The Fastest Drummer: Clap Your Hands for Viola Smith!

by Dean Robbins (Author) Susanna Chapman (Illustrator)

Reading Level: 2nd − 3rd Grade

Clap your hands for Viola Smith--the pioneering female drummer at the heart of this bright and rhythmic biography, who rat-tat-tat-bang-crash-clink-boomed for nearly a century.

Five girls played together in the Smith Sisters Orchestra: Irene on trombone, Erma on vibraphone, Edwina on trumpet, Mildred on violin, and Lila on saxophone. But what of the littlest sister? When Viola's time came, almost every instrument was taken . . . except one. When she first sat behind a drum kit, she lost the beat, made a terrible racket, and had more fun than she'd ever had before. Viola took to the road with her family, learned from the greats, formed her own band in the face of discrimination and ridicule, mastered twelve- and seventeen-piece drum kits, and played so fast she left no room for doubt: women could not only keep the beat--they could beat the odds.

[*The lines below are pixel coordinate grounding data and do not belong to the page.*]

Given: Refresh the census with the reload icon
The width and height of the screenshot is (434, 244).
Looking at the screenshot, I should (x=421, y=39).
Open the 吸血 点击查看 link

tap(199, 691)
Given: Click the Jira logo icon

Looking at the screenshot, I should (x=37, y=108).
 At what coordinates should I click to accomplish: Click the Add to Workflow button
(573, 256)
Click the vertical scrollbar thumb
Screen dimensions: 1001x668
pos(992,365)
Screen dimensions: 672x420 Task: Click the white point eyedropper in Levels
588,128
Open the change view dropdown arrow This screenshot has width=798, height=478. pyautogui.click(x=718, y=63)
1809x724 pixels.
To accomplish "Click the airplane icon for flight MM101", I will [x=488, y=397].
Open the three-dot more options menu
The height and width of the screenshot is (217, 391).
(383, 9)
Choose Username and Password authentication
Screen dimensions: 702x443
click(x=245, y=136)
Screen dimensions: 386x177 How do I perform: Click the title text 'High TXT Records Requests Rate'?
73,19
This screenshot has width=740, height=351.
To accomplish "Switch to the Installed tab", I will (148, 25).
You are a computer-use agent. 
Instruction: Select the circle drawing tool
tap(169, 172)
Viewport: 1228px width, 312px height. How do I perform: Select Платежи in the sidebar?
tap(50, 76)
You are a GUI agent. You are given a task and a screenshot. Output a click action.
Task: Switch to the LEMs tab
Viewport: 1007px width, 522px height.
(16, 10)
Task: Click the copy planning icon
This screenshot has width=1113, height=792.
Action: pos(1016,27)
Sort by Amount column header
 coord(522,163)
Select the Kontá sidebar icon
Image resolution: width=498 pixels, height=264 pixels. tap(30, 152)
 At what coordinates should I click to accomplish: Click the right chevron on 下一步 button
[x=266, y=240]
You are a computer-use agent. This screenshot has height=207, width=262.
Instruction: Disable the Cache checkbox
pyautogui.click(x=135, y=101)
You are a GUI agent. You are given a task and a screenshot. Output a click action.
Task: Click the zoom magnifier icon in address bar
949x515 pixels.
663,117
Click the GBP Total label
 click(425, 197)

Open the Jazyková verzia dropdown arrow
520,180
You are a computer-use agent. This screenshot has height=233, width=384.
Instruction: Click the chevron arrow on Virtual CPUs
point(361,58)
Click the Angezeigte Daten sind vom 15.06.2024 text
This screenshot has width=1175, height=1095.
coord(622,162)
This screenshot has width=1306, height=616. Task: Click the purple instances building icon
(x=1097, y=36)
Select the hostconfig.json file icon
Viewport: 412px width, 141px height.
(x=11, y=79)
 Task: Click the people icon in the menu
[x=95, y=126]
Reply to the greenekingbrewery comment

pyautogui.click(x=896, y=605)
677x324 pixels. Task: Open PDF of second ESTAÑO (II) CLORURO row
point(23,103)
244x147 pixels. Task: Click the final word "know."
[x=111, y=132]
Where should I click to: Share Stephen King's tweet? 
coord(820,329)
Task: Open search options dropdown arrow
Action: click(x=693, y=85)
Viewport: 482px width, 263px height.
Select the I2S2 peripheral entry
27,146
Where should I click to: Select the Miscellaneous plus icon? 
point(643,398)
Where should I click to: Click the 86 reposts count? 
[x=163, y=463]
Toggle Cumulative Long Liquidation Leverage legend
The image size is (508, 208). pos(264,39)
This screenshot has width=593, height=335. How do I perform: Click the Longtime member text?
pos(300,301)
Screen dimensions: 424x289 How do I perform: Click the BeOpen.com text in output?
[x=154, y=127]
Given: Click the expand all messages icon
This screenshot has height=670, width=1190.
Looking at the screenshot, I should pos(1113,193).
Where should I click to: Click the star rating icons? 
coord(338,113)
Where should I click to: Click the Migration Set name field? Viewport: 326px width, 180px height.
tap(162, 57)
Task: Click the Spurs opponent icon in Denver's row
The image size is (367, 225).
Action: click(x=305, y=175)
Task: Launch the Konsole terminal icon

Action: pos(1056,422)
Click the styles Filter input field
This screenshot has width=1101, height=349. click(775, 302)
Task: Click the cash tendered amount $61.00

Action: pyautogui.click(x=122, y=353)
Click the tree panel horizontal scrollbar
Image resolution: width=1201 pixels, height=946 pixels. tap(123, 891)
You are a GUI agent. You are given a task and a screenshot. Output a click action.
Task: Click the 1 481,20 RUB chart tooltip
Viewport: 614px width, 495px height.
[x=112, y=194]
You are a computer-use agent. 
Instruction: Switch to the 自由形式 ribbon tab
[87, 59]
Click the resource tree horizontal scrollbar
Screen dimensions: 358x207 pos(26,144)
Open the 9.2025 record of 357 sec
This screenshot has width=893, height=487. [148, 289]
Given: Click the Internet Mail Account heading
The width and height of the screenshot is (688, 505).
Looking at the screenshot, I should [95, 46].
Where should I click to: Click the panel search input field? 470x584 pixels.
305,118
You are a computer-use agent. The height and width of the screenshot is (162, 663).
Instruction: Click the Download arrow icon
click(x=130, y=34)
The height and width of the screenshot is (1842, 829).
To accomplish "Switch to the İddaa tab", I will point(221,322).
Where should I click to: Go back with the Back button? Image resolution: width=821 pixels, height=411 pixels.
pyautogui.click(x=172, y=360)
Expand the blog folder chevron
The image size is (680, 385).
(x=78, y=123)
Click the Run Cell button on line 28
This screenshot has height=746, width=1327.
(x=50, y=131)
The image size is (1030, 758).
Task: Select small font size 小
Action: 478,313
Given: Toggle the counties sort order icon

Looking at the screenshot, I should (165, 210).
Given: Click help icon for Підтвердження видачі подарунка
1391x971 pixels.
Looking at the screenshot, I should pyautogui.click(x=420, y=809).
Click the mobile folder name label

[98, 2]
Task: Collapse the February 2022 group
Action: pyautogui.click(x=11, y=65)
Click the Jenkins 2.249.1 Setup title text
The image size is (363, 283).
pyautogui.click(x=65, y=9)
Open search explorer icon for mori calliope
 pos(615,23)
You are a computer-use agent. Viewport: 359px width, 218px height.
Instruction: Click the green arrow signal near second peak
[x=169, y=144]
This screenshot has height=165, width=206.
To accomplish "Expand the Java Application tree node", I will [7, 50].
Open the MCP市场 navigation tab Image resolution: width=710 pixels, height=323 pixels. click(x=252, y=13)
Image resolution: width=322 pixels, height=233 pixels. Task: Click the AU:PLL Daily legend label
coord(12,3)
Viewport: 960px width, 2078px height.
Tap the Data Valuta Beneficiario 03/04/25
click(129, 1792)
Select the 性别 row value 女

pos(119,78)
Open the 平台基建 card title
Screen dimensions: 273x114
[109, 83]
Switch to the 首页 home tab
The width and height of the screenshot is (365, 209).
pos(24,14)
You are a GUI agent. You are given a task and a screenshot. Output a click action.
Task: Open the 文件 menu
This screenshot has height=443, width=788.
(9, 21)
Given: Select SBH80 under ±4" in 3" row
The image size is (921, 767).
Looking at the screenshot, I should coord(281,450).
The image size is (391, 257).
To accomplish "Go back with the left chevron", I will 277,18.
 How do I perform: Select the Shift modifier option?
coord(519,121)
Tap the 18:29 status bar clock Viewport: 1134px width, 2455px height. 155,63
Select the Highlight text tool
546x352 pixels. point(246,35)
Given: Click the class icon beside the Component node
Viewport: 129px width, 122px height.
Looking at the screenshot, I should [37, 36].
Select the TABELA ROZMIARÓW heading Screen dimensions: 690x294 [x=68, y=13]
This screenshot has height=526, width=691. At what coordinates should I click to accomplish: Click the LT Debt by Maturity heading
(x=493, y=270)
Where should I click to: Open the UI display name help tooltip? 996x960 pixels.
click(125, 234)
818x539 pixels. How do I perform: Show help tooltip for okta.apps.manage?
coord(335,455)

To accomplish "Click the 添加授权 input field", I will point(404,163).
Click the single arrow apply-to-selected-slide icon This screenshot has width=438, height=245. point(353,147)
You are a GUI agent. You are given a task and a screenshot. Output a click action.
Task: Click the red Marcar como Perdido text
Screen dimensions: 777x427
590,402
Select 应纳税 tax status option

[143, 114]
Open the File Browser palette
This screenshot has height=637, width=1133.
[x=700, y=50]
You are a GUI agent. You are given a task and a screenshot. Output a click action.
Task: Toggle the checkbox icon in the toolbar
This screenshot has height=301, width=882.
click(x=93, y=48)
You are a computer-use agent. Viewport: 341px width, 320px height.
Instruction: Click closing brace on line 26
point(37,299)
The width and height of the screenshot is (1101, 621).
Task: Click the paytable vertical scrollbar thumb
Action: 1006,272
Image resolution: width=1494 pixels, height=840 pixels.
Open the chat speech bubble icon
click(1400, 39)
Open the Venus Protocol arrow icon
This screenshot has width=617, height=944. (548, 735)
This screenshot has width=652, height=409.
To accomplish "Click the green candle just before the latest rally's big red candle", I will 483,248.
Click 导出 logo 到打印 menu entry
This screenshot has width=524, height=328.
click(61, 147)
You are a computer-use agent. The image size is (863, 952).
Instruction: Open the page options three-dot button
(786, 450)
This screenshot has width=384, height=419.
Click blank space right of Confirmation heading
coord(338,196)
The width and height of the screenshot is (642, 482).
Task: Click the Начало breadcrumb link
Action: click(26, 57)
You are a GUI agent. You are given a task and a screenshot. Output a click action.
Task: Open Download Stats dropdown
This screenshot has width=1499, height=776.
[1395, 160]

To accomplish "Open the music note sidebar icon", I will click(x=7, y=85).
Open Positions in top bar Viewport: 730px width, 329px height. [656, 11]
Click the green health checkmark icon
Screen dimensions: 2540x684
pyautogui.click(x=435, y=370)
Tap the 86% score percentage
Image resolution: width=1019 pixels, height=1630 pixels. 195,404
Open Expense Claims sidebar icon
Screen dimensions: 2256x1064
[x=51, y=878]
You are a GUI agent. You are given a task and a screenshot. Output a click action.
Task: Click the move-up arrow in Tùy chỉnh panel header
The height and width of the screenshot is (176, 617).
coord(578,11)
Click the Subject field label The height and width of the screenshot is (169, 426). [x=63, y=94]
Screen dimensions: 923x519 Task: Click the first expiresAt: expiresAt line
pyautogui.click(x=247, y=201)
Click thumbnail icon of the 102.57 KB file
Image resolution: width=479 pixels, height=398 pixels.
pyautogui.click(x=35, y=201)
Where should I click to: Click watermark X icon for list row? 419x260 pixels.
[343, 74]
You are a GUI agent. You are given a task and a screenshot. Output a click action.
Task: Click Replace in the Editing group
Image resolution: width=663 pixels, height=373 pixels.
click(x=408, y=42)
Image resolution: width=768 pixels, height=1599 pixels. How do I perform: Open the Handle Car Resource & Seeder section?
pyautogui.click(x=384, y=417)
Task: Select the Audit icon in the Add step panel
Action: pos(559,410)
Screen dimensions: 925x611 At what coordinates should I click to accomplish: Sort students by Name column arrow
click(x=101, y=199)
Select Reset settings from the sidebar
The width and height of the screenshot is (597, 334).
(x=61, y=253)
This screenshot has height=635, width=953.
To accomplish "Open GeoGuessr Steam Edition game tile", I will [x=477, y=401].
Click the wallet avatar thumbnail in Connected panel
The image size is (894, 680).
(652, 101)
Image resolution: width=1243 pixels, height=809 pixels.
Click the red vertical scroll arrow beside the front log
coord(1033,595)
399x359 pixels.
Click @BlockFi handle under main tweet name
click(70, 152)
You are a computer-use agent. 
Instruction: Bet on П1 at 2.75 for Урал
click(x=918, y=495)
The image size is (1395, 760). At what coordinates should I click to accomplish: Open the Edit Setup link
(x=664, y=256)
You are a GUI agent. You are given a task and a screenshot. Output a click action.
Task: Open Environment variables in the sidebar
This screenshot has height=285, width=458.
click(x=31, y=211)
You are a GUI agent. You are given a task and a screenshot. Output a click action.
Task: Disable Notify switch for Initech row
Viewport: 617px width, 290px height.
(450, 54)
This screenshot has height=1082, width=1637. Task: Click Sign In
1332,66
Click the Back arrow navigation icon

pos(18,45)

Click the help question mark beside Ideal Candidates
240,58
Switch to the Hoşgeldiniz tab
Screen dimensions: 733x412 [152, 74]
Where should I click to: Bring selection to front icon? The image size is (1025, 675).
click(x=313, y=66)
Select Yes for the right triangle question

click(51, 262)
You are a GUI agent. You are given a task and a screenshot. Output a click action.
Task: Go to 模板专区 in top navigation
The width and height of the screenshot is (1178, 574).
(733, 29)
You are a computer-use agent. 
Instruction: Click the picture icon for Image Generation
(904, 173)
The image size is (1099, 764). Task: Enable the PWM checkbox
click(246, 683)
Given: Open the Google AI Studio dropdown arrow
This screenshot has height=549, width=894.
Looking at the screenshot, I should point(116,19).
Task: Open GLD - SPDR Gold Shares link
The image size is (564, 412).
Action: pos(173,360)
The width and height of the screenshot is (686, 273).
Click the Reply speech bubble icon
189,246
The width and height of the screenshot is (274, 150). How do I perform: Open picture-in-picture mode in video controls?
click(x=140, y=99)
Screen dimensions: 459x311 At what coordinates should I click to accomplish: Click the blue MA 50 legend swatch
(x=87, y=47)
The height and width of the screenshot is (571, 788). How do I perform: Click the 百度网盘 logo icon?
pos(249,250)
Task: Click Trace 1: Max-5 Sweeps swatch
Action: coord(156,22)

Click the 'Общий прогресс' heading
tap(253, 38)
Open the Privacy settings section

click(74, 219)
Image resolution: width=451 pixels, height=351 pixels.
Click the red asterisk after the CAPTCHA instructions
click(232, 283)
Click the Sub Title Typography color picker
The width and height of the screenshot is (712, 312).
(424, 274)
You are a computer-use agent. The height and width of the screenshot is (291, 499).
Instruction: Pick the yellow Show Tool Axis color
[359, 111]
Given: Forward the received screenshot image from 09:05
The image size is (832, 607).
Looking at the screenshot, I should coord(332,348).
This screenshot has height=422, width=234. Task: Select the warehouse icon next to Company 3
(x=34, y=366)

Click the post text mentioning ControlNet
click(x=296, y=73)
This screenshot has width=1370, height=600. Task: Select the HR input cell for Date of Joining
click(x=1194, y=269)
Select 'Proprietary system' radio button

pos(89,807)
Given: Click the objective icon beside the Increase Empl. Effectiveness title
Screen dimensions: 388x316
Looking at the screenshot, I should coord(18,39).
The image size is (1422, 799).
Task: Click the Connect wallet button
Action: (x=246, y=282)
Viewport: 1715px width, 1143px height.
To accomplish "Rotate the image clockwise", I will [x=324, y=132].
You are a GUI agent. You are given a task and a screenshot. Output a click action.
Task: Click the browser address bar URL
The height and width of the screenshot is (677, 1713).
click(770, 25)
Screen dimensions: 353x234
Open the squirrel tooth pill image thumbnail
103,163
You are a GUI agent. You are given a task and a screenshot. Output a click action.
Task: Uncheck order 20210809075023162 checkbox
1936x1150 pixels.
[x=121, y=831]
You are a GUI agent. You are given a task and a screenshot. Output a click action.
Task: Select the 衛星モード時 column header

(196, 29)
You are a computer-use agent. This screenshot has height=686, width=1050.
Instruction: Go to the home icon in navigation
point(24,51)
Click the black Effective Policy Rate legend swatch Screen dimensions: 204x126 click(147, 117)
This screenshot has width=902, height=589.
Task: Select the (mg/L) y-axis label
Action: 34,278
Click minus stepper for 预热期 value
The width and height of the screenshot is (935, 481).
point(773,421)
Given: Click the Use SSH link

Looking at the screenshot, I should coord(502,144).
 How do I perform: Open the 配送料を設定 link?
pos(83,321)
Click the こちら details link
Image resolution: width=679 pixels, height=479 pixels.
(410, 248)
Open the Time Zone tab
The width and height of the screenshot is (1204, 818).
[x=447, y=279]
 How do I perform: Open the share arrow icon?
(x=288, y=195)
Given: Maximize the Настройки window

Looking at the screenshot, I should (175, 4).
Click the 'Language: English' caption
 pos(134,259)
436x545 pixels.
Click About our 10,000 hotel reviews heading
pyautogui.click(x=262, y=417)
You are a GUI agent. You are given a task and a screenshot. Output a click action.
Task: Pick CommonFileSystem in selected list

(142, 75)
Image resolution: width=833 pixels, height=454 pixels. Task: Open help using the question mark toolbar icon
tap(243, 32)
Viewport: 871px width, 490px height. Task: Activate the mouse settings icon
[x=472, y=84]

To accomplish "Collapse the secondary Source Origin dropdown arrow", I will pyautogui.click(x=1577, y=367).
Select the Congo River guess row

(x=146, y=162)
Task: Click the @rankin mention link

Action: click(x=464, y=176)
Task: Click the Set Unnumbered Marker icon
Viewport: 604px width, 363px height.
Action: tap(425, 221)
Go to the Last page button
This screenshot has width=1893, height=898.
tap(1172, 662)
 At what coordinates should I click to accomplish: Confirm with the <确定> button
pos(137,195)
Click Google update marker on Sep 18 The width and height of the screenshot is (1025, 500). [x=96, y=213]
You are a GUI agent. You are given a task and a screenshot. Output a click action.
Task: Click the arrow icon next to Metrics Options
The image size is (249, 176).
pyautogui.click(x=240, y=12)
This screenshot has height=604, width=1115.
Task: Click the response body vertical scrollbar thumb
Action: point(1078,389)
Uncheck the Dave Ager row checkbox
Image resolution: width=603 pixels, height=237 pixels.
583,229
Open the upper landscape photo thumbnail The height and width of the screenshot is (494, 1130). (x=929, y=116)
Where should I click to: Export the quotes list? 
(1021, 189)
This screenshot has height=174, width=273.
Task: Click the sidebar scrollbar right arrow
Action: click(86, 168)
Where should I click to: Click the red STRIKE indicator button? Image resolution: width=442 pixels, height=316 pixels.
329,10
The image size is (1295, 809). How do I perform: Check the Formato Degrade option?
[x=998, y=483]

At one hundred years of age, Viola was still slamming her snare and socking her cymbals.

Dean Robbins's affectionate portrait of one of the few female professional drummers of the early twentieth century includes an endnote with resources for discovering other female musicians. Susanna Chapman's swirling illustrations capture the joy and energy of Viola's stage presence while introducing young readers to the essential art form of jazz.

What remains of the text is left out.